Data:
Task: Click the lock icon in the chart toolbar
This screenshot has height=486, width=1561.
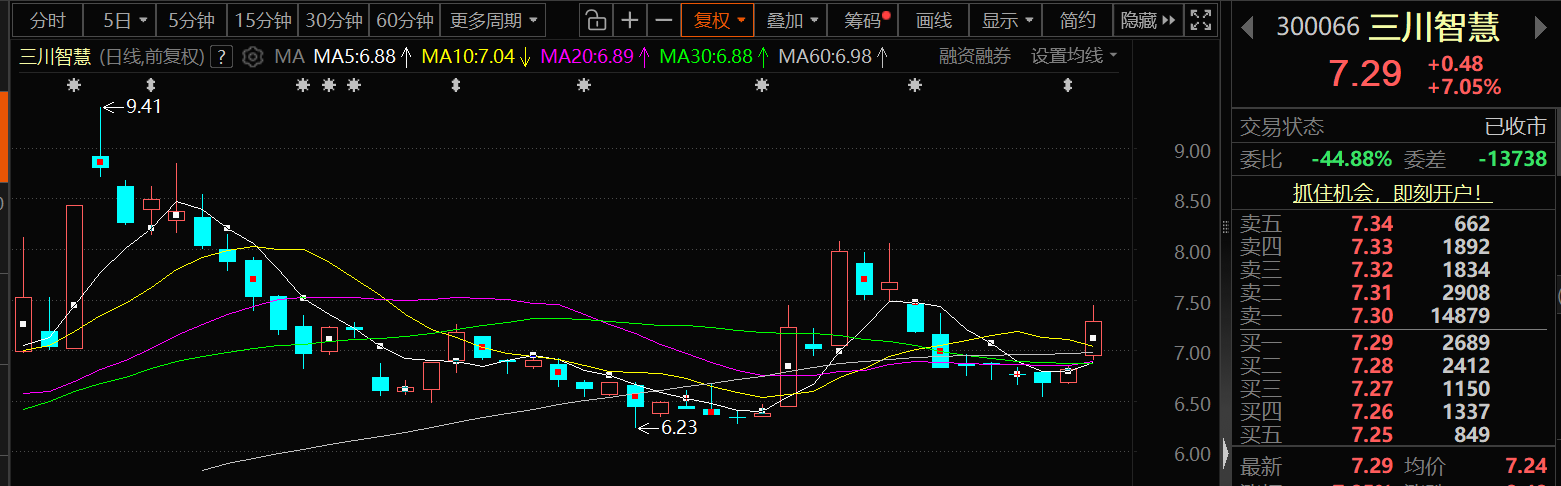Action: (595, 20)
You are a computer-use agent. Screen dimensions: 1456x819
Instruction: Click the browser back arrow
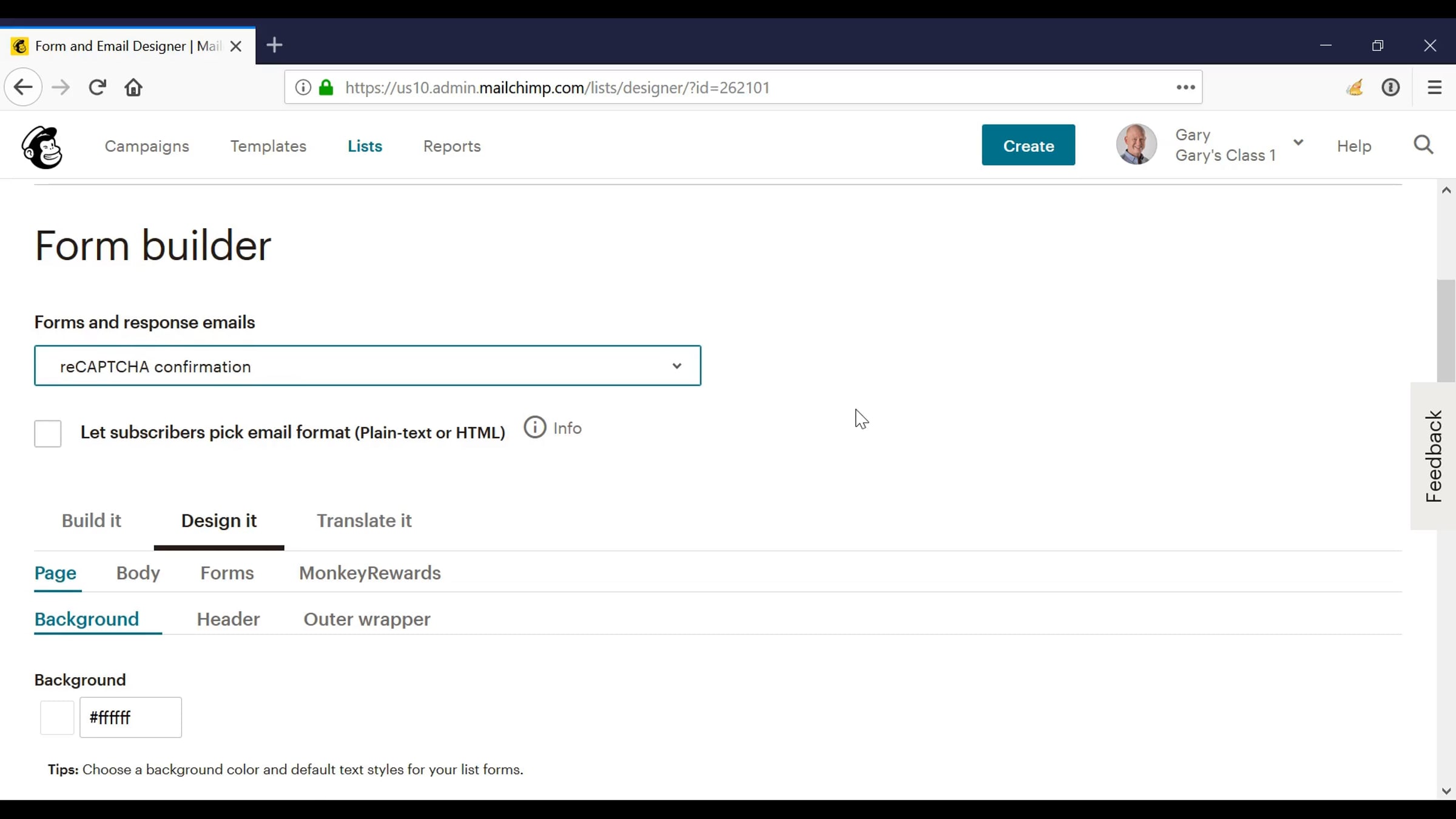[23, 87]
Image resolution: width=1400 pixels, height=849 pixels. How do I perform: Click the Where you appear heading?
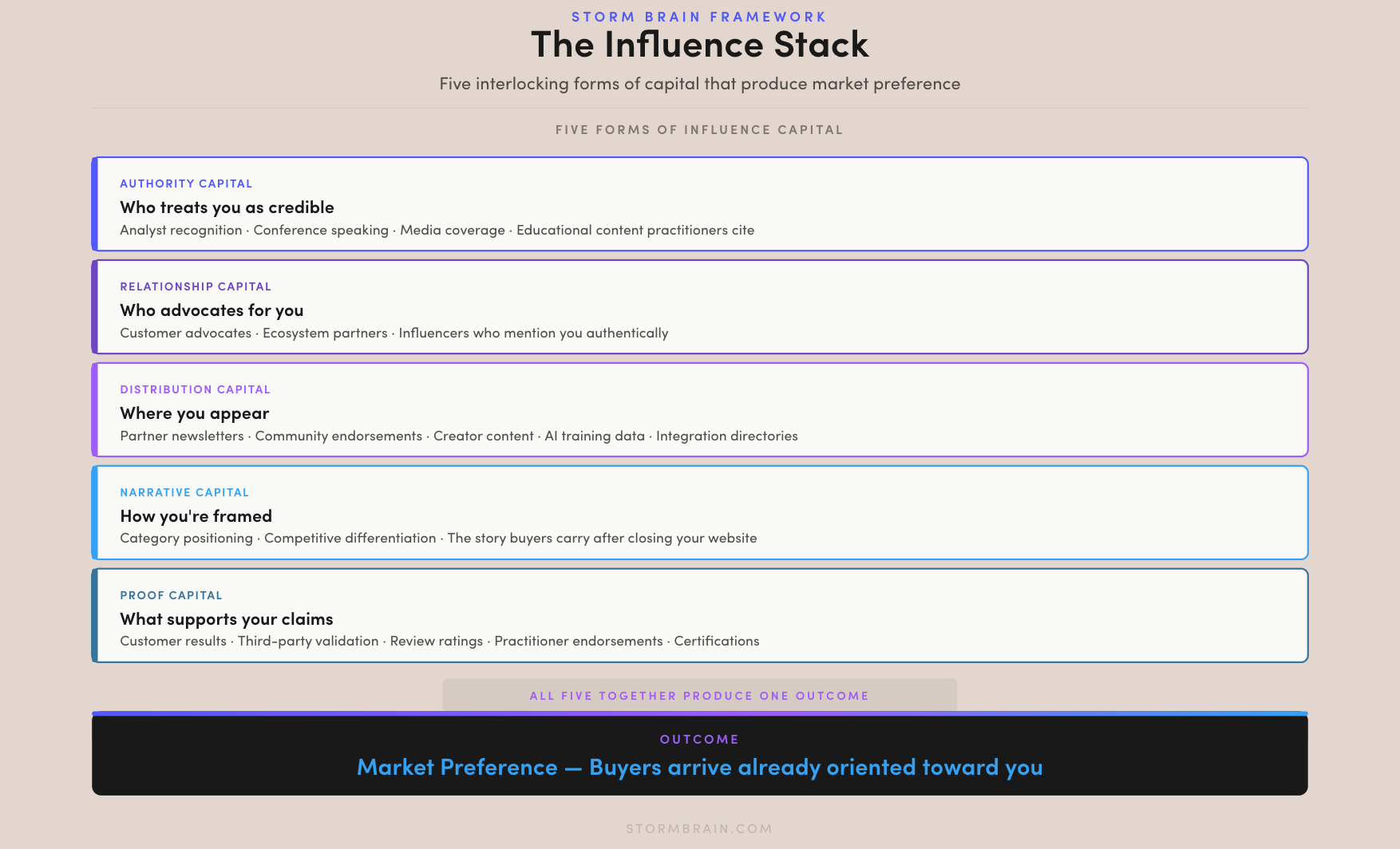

What is required: Pull out each line of the data above that contains the string "Click". Treat uppercase and lowercase letters as different.

Full solution:
Task: Click the lock icon in the chart toolbar
Instruction: Click the browser back arrow
Image resolution: width=1400 pixels, height=849 pixels. How do I perform: Click the Where you appear heading?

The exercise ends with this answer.